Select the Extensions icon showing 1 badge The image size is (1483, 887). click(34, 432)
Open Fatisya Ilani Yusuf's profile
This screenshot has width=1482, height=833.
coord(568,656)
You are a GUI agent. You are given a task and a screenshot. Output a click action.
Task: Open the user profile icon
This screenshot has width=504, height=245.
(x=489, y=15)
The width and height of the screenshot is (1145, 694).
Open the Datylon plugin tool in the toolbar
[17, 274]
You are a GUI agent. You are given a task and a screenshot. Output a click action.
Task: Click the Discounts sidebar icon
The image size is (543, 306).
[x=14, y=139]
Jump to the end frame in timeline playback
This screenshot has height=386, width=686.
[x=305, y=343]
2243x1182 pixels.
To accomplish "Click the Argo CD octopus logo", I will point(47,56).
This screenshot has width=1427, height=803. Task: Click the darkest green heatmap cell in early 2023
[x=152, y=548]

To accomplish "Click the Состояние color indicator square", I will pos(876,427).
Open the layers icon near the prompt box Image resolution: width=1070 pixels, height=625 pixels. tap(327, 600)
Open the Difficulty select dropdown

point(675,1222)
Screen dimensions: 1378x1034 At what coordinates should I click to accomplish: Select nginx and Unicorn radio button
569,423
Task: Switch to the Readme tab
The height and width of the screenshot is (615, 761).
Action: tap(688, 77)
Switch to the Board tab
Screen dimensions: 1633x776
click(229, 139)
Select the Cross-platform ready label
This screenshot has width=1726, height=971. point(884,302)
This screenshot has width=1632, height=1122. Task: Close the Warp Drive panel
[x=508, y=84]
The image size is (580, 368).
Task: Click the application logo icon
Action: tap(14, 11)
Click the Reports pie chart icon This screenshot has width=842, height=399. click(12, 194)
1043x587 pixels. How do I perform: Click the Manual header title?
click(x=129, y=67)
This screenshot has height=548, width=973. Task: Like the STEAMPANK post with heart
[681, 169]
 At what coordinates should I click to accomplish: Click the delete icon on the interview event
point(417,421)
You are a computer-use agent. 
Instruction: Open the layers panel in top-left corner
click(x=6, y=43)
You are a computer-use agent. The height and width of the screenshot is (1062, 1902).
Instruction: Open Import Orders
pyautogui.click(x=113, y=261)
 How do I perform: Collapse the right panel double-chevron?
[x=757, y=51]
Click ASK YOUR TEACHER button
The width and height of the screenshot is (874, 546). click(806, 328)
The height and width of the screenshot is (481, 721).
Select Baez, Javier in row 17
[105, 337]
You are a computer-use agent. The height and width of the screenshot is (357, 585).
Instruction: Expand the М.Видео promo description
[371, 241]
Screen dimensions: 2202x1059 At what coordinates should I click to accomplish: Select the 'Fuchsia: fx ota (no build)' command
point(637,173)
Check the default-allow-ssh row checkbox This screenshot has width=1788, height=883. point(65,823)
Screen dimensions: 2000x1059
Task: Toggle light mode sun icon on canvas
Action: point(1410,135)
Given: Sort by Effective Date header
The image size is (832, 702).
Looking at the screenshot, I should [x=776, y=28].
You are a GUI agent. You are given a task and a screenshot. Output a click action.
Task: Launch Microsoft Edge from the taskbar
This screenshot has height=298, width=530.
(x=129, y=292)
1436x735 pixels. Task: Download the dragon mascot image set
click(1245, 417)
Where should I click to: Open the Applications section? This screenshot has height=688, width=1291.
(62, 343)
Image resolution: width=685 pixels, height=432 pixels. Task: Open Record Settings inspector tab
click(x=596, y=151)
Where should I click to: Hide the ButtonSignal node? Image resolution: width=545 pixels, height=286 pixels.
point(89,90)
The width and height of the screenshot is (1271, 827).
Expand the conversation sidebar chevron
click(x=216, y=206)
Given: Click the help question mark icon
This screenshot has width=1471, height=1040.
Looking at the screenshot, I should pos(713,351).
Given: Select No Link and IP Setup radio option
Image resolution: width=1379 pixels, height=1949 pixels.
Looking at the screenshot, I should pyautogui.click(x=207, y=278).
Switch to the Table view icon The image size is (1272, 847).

==========

_AIM OF THE TASK_. Please copy out each line of the data in which the word "will" occurs.

_ANSWER AREA_.
To accomplish "Click the Argo CD octopus logo", I will point(47,56).
To accomplish "Click the Состояние color indicator square", I will pos(876,427).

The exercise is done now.